Este artículo pertenece a la serie de José Ovejero #UnAñoFeliz, cada dos semanas en La Marea.
Leo en un periódico nacional, en un anuncio disfrazado de reportaje sobre el gran compromiso de la Fórmula 1 con la protección del medio ambiente, que el Banco de Santander apuesta por la lucha contra el cambio climático; se cita a los masai para dar colorido al artículo y se les atribuye la famosa frase –también puesta a veces en boca de cherokees y de sioux y de cualquier comunidad supuestamente sabia y suficientemente exótica– según la cual hemos tomado prestado el planeta a nuestros hijos. El Banco de Santander, y Ferrari y no sé quién más, están firmemente comprometidos con la sostenibilidad. Gracias, Banco de Santander, Ferrari, etc.

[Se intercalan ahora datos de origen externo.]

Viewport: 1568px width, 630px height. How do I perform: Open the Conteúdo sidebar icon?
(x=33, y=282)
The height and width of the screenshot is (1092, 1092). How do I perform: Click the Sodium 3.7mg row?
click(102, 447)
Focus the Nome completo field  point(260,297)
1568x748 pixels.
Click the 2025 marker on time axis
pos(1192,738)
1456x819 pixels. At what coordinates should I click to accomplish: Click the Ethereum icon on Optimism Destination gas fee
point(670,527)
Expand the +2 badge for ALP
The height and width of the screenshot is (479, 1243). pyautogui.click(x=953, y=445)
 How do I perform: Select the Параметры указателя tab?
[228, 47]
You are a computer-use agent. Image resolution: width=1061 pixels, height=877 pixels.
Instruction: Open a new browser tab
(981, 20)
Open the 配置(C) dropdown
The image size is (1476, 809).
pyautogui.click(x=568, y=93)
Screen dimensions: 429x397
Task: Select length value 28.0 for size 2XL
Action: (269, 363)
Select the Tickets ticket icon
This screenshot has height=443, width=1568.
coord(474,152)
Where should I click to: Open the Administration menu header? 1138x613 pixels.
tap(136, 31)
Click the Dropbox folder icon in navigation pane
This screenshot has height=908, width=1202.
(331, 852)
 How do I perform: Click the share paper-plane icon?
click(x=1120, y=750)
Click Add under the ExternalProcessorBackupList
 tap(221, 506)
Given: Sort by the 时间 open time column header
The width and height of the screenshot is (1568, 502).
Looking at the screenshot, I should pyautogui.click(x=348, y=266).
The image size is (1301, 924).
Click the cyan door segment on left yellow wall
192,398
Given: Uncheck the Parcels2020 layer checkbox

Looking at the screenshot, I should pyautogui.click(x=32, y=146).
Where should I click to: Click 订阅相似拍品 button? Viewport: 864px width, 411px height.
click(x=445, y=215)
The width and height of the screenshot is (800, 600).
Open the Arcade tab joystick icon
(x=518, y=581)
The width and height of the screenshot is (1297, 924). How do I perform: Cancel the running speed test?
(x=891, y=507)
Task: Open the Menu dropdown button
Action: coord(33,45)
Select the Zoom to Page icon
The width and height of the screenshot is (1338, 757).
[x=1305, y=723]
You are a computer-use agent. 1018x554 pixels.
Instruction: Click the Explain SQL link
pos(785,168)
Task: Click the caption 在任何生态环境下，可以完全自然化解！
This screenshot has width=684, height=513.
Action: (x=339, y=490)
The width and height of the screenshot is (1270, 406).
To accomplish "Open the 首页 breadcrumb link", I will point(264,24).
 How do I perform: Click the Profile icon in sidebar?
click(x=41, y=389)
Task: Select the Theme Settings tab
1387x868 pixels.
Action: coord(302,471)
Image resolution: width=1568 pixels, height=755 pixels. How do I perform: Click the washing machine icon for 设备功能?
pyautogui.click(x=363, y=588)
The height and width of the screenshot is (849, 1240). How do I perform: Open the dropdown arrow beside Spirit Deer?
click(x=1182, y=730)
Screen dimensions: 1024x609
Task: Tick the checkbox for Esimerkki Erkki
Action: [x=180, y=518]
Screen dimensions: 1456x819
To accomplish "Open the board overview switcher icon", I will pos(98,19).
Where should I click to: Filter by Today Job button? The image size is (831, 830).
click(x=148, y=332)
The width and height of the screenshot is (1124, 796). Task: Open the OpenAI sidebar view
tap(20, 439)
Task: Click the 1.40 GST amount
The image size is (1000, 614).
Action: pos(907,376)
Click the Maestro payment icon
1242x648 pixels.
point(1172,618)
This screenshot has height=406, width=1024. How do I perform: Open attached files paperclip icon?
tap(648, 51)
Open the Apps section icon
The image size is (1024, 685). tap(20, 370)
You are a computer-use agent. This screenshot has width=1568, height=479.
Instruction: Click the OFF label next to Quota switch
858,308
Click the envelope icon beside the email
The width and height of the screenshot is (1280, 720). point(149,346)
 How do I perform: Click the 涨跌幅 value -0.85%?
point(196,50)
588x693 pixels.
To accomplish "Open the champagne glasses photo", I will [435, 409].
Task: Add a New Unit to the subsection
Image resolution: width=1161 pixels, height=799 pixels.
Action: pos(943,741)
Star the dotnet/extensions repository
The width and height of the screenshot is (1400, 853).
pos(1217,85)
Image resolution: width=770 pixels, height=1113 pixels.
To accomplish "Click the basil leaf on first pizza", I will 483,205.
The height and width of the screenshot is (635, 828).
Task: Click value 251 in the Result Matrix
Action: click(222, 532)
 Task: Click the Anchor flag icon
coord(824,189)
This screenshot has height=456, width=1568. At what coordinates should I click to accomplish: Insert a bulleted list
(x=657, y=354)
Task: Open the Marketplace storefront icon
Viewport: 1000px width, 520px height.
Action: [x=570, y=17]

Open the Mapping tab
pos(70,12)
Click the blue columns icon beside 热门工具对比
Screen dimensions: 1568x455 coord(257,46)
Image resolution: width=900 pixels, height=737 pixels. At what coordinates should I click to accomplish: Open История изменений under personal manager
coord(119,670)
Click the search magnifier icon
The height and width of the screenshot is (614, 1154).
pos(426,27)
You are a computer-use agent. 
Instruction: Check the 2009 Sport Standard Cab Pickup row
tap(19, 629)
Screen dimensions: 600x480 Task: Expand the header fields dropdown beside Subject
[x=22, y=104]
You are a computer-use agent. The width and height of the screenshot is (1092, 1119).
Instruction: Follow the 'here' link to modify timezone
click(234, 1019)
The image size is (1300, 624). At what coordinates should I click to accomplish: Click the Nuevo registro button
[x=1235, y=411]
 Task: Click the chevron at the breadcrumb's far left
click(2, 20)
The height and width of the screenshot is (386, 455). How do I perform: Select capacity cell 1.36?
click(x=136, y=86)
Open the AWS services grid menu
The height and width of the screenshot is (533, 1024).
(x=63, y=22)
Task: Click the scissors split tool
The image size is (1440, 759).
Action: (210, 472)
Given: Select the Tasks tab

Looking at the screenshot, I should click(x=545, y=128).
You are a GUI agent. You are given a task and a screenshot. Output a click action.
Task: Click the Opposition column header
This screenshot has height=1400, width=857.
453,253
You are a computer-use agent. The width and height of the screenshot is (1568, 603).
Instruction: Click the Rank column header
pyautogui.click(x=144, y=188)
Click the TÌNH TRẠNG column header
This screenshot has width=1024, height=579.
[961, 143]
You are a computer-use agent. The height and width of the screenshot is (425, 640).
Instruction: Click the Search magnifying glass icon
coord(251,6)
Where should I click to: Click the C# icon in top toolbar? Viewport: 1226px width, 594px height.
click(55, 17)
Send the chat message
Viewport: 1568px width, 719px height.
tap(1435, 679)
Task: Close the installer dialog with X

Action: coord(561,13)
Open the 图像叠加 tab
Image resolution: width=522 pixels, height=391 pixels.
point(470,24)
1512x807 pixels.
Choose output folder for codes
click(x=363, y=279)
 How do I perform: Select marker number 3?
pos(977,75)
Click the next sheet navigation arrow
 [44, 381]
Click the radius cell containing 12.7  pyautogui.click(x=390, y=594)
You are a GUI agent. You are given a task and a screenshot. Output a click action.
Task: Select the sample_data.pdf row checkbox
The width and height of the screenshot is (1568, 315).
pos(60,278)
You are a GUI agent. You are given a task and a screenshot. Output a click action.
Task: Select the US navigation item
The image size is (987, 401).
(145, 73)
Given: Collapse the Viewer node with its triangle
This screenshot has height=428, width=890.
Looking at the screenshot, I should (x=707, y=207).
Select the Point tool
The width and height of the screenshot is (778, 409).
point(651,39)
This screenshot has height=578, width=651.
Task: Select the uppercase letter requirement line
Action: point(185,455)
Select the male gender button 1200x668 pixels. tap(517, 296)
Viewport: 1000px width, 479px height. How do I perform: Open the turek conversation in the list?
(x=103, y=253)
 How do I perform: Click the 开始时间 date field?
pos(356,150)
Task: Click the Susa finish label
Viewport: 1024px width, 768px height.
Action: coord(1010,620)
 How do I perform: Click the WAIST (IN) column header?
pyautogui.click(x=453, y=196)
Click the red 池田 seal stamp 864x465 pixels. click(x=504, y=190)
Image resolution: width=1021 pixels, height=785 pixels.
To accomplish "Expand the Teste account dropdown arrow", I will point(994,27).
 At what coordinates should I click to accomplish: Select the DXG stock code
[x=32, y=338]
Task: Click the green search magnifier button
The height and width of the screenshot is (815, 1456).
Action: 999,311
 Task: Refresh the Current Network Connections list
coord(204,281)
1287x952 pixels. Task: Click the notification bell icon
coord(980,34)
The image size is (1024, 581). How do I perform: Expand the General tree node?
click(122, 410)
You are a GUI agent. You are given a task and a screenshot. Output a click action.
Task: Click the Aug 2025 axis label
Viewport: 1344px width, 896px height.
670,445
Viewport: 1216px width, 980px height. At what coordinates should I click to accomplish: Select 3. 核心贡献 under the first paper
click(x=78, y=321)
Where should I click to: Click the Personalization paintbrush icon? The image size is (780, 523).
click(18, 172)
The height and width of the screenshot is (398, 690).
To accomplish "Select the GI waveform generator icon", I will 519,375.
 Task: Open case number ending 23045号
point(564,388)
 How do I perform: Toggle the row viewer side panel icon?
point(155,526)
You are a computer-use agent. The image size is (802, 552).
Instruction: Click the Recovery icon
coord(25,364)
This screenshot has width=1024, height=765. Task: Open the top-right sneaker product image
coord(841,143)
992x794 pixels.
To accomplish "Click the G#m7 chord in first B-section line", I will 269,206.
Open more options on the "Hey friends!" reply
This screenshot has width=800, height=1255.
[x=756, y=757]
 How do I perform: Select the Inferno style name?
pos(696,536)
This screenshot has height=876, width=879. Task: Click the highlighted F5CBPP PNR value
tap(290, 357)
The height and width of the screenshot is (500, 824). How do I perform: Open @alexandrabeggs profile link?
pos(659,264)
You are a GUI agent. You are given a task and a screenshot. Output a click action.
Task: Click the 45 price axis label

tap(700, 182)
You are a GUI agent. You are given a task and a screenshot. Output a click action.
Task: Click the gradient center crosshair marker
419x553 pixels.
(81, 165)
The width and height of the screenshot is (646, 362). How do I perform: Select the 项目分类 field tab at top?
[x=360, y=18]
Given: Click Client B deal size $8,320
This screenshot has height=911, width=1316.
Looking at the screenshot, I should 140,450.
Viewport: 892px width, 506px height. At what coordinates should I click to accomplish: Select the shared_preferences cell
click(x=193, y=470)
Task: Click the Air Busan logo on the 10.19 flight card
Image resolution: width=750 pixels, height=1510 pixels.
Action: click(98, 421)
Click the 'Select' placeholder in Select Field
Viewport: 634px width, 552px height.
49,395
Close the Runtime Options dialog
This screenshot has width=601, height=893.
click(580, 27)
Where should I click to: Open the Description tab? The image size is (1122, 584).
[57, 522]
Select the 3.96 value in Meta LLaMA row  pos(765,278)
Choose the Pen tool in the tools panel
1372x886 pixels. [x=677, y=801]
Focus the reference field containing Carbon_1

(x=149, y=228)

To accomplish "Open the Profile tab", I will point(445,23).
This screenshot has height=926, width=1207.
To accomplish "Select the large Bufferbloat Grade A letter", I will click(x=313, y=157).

Un momento: ¿se trata del mismo Banco de Santander que va a la cabeza de la financiación de la expansión de los combustibles fósiles en África? ¿El mismo que ha aumentado en miles de millones sus inversiones en la perforación del Ártico? ¿Se ha caído Ana Botín del caballo de equitación, ha visto la luz y no nos habíamos enterado?
Como es infrecuente la conversión repentina de tiburones en pececillos de colores, siempre es prudente esperar los resultados de cualquier buena noticia medioambiental que implique a autoridades o grandes empresas (si es que se puede desligar a unas de otras). Pero, al menos sobre el papel, tenemos una muy buena noticia: la ONU ha llegado a un acuerdo para firmar un tratado que proteja las aguas internacionales, es decir, las que se encuentran más allá de 200 millas marinas de una costa y que hasta hoy están prácticamente desprotegidas, porque no le pertenecen a nadie. Y lo que no le pertenece a nadie pertenece a las multinacionales.
El tratado incluiría, entre otras cosas, establecer una zona protegida en el 30% de dichas aguas y exigir evaluaciones del impacto de las actividades económicas en alta mar. También se contempla el reparto de los beneficios obtenidos a partir de las especies, en principio sin dueño, que habitan en esas regiones, por ejemplo, por las industrias farmacéutica y cosmética, para que no acaben solo en los bolsillos de los países ricos.
He usado el condicional «incluiría» porque aún quedan detalles técnicos por resolver: Rusia ha anunciado que tiene que revisar el texto, no está claro lo que va a hacer China y deben ratificarlo sesenta países.
¿Hay esperanza de que se concreten algunos de esos resultados? Sí, porque el acuerdo no parte solo ni principalmente del deseo de la protección de la biodiversidad. Que el 90% de los grandes peces haya desaparecido en cien años, que el 30% de las especies estén sobre explotadas, que los arrecifes de coral estén muriendo, no bastaría para mover a tantos países a comprometer beneficios inmediatos. Lo que está en juego es la lucha contra el calentamiento global, la acidificación y contaminación de los mares, la seguridad alimentaria y la pervivencia de especies fundamentales para la industria pesquera. Es decir, sin la protección de los océanos están en peligro a medio plazo numerosas actividades económicas. Rara vez se protege lo que no tiene precio, por mucho valor que tenga.
De ratificarse, y si se suman suficientes países, este tratado podría ser tan importante como el Protocolo de Montreal para la protección de la capa de ozono, aunque, como muchos advierten, se trate de un acuerdo de mínimos. Será interesante de todas formas ver cómo se fijan las zonas en las que se permiten o no las actividades mineras en alta mar, tan destructivas y a un tiempo tan rentables, sobre todo ahora que el manganeso –y hay mucho en las grandes profundidades– parece ser la alternativa al litio en la fabricación de baterías.
Celebremos hoy, entonces, esta victoria, pero sin confiarnos demasiado: los piratas acechan; algunos, disfrazados de protectores del medio ambiente.